==== Source passage

Q. What are the key features likely to be for weddings next year?
A. Ruth Mundy says: Ruth says: Wedding trends may come and go but the most important thing to remember is it should always be about the love between you and your other half – something that's always in fashion!
Some of the main influences I think are likely to continue to go from strength to strength include:
- Many venues are incorporating vegan and free-from menus into their wedding offering, thanks to the increased call for plant-based options. With more food stations and less formal eating arrangements, whether your guests are vegan, gluten-free, or just picky, allowing them to choose their own starter, main and dessert enhances their enjoyment.
- With the semi-naked cake remaining a firm favourite, there's likely to be more of a focus on flavours in 2020. Veering away from the traditional fruit cake and Victoria sponge tiers, we're seeing a variety of delicately flavoured layers such as elderflower and lemon, lemon and lavender, and even gin-infused sponge! Carrot cake is also making a comeback!
- Flowers are not just for bouquets and buttonholes; couples are working with their florists to create showstopping floral installations. Edible flowers are even bringing a touch of style to cocktails and fine dining too.
- Our furry friends are part of the family, so it's only natural that going into 2020 and 2021 we'll see more dogs than ever at weddings. This will create demand for more services for boarding your fur baby the night before the big day, with a full groom, bow ties and ribbons to match your colour scheme as well as delivering and chaperoning them at the wedding, allowing you to relax knowing your pampered pooch is well looked after.

========
==== Given data

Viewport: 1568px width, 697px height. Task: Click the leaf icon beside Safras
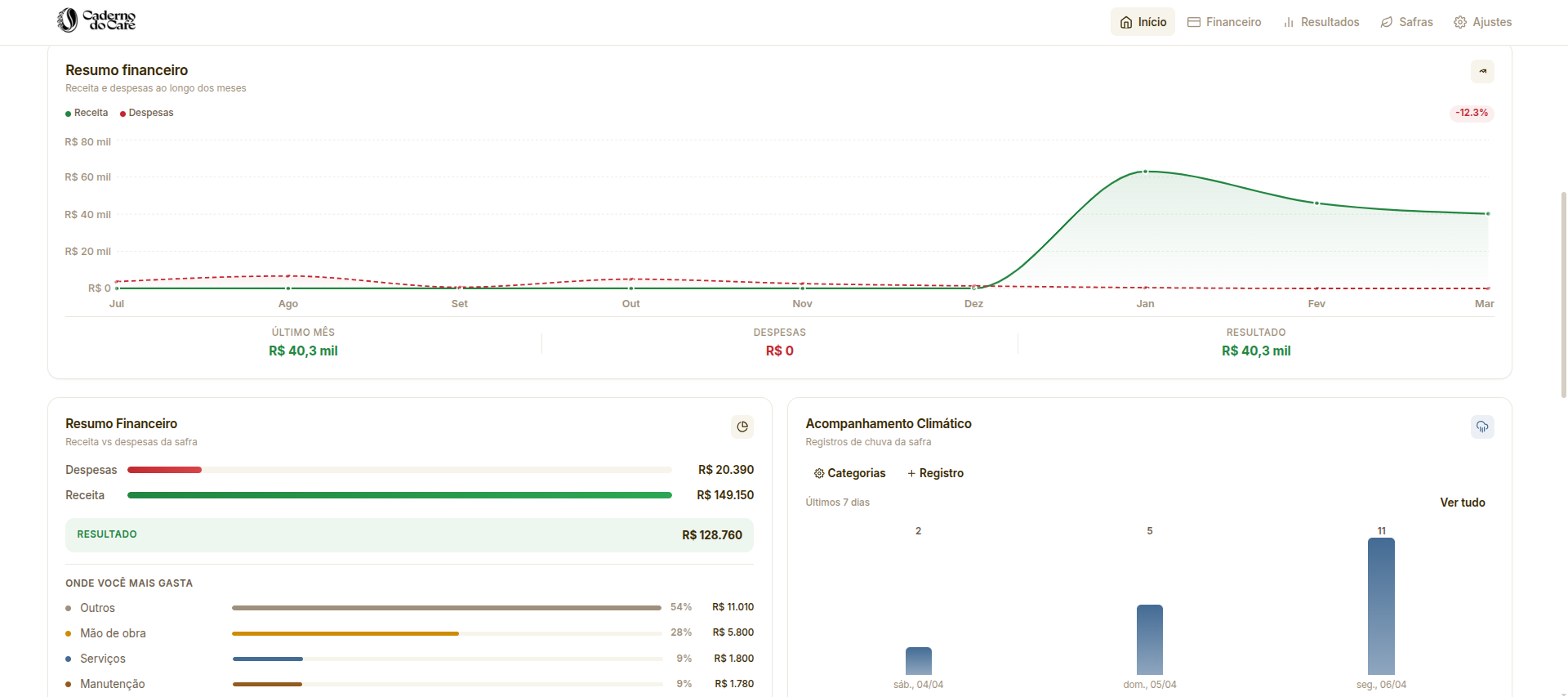pos(1387,22)
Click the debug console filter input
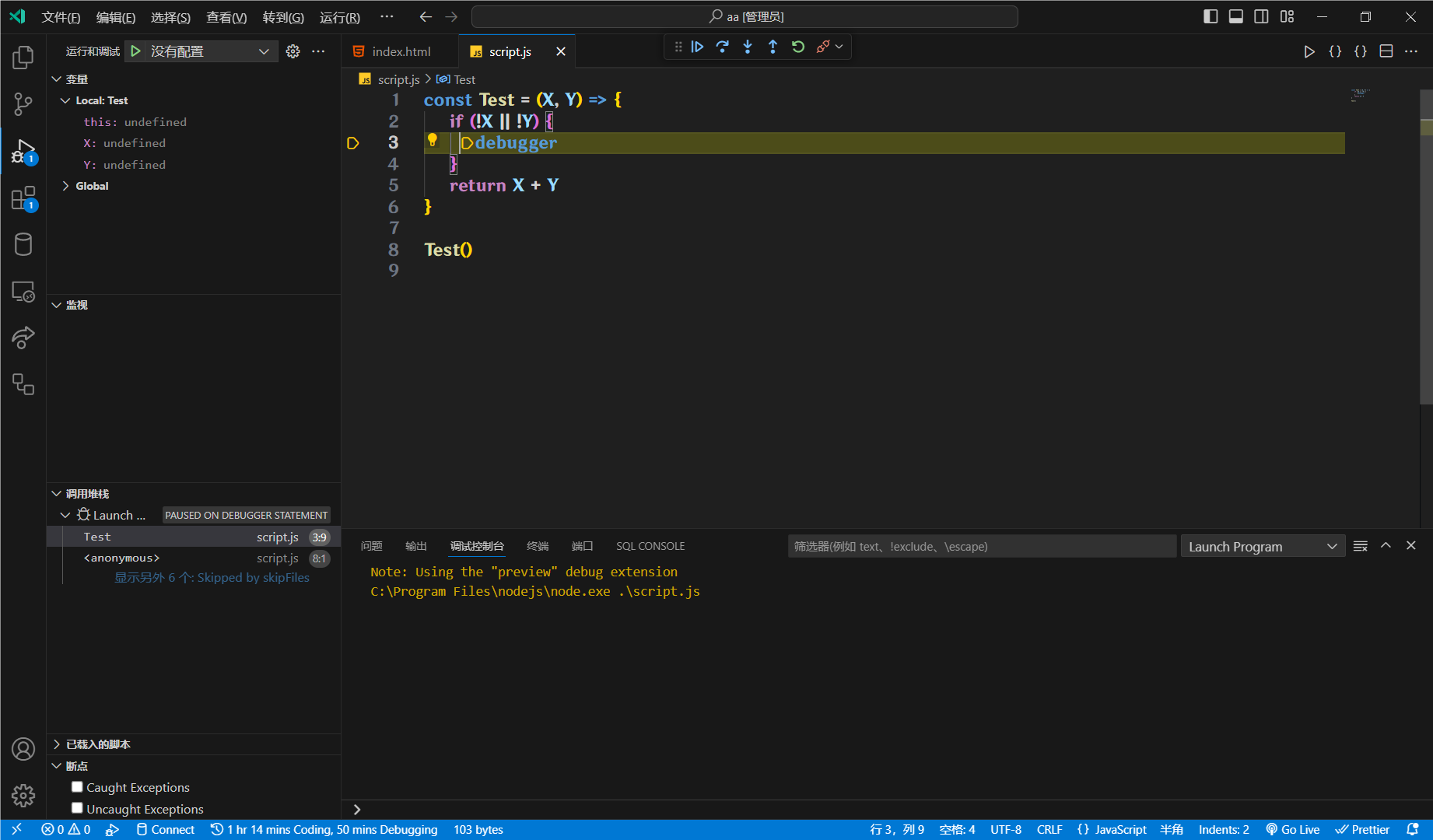The height and width of the screenshot is (840, 1433). (x=980, y=547)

========

**Problem set**
A. Extract the part of the wedding trends passage starting at "A. Ruth Mundy" and ending at "enhances their enjoyment.".
B. In the wedding trends passage, which style of cake is said to remain a firm favorite?
The lines have no connection to the wedding trends passage.

**Solutions by task**
A.
A. Ruth Mundy says: Ruth says: Wedding trends may come and go but the most important thing to remember is it should always be about the love between you and your other half – something that's always in fashion!
Some of the main influences I think are likely to continue to go from strength to strength include:
- Many venues are incorporating vegan and free-from menus into their wedding offering, thanks to the increased call for plant-based options. With more food stations and less formal eating arrangements, whether your guests are vegan, gluten-free, or just picky, allowing them to choose their own starter, main and dessert enhances their enjoyment.

B. The semi-naked cake.